Start of Dataset extract

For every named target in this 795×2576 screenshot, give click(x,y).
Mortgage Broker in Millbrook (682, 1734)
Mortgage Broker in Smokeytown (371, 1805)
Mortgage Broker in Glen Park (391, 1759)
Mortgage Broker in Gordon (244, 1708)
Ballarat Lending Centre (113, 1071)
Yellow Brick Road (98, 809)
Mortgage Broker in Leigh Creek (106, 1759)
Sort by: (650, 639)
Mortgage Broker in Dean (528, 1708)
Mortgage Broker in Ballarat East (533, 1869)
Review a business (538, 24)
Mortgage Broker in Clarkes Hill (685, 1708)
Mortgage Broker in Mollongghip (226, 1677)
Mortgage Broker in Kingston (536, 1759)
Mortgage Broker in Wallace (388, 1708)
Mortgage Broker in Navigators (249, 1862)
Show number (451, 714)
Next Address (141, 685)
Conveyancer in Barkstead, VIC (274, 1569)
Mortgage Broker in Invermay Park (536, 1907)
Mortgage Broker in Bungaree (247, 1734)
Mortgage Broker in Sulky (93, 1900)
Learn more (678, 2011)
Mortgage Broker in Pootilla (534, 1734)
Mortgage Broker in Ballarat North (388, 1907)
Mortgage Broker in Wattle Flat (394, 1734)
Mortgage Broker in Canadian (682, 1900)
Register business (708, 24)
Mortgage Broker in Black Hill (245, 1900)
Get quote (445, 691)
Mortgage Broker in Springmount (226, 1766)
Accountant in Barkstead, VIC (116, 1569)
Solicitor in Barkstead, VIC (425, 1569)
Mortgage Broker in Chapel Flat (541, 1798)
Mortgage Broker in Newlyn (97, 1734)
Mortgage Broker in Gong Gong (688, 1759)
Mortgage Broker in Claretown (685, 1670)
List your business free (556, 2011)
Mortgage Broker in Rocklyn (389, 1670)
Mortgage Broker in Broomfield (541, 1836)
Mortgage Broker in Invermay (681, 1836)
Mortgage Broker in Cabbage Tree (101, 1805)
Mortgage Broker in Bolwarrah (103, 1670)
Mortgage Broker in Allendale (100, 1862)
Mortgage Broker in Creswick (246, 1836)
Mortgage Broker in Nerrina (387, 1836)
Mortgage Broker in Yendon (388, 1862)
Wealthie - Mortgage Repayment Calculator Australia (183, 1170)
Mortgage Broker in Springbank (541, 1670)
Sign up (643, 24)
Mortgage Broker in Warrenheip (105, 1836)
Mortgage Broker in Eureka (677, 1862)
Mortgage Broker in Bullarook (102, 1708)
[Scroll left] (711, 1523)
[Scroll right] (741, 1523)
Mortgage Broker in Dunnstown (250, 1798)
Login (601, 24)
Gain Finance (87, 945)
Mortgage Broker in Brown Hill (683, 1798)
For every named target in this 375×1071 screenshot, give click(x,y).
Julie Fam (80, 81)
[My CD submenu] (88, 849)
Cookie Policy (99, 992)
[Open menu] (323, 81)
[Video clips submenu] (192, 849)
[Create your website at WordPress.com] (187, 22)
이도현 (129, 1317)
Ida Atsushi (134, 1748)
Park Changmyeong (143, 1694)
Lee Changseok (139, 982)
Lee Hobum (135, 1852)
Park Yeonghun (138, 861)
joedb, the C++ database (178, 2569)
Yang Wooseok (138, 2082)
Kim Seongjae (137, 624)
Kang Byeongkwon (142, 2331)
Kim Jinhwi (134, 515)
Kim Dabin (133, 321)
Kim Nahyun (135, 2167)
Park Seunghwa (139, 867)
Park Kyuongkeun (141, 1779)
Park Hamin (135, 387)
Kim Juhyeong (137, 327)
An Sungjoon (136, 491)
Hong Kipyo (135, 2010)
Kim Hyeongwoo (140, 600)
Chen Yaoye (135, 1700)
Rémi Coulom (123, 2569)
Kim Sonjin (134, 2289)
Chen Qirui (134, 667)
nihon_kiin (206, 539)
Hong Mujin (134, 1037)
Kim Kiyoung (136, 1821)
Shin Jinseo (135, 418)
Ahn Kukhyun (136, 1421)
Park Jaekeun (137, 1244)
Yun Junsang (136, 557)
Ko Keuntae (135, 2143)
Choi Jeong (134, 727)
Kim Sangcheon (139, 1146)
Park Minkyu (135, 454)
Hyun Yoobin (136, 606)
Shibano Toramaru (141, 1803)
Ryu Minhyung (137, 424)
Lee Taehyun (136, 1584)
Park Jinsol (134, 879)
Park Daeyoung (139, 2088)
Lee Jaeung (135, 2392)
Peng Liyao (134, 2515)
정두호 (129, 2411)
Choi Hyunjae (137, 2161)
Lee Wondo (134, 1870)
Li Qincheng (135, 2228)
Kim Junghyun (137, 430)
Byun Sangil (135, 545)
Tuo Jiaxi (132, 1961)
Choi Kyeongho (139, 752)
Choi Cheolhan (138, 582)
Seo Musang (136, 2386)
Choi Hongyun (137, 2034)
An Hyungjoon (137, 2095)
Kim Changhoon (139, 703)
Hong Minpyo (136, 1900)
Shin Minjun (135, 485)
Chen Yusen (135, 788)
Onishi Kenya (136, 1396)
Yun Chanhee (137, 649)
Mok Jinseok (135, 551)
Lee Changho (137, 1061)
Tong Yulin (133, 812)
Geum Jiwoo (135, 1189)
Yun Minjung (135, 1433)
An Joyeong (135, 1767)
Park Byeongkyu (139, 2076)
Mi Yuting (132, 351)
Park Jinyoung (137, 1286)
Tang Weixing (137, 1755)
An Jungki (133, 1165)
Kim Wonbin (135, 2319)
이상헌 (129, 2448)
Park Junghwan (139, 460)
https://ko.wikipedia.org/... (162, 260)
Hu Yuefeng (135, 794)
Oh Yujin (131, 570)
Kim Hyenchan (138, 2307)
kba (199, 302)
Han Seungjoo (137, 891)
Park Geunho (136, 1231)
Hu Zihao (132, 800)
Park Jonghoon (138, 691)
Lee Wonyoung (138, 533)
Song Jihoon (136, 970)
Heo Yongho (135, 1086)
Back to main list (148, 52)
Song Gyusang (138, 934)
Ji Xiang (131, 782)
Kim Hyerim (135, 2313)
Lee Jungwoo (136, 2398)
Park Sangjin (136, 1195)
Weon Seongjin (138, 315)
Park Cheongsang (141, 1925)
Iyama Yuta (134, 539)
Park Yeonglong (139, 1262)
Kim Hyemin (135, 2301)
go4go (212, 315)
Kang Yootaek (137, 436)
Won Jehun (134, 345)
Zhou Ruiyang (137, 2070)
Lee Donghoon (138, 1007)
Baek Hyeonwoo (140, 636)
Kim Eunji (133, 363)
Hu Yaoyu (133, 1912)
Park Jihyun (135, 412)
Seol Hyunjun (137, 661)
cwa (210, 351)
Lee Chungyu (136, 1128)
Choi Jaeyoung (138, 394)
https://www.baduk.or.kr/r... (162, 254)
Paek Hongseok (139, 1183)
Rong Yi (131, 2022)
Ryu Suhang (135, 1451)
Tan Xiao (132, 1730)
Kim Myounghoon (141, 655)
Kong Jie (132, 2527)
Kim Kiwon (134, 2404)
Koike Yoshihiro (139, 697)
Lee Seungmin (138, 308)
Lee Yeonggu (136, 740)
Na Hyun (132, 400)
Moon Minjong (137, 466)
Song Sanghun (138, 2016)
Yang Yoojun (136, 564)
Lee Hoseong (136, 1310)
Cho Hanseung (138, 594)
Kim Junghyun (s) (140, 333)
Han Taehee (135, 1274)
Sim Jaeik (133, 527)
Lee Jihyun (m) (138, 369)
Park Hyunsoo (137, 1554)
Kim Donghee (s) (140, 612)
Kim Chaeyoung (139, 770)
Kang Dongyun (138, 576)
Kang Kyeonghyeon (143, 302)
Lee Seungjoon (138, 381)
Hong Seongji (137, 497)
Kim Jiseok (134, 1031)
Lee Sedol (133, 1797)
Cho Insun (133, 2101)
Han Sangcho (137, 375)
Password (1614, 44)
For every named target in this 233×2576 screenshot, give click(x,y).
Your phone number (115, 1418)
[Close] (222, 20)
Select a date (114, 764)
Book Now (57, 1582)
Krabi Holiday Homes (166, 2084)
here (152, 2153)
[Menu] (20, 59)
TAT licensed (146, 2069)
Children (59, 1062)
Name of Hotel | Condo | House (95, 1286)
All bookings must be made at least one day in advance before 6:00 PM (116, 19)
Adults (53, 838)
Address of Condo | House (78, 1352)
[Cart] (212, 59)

End of Dataset extract

Transcribe, with no changes, the listing above from its first line through the line with "Mortgage Broker in Dean (528, 1708)", including that line, and stop once it is done.

For every named target in this 795×2576 screenshot, give click(x,y).
Mortgage Broker in Millbrook (682, 1734)
Mortgage Broker in Smokeytown (371, 1805)
Mortgage Broker in Glen Park (391, 1759)
Mortgage Broker in Gordon (244, 1708)
Ballarat Lending Centre (113, 1071)
Yellow Brick Road (98, 809)
Mortgage Broker in Leigh Creek (106, 1759)
Sort by: (650, 639)
Mortgage Broker in Dean (528, 1708)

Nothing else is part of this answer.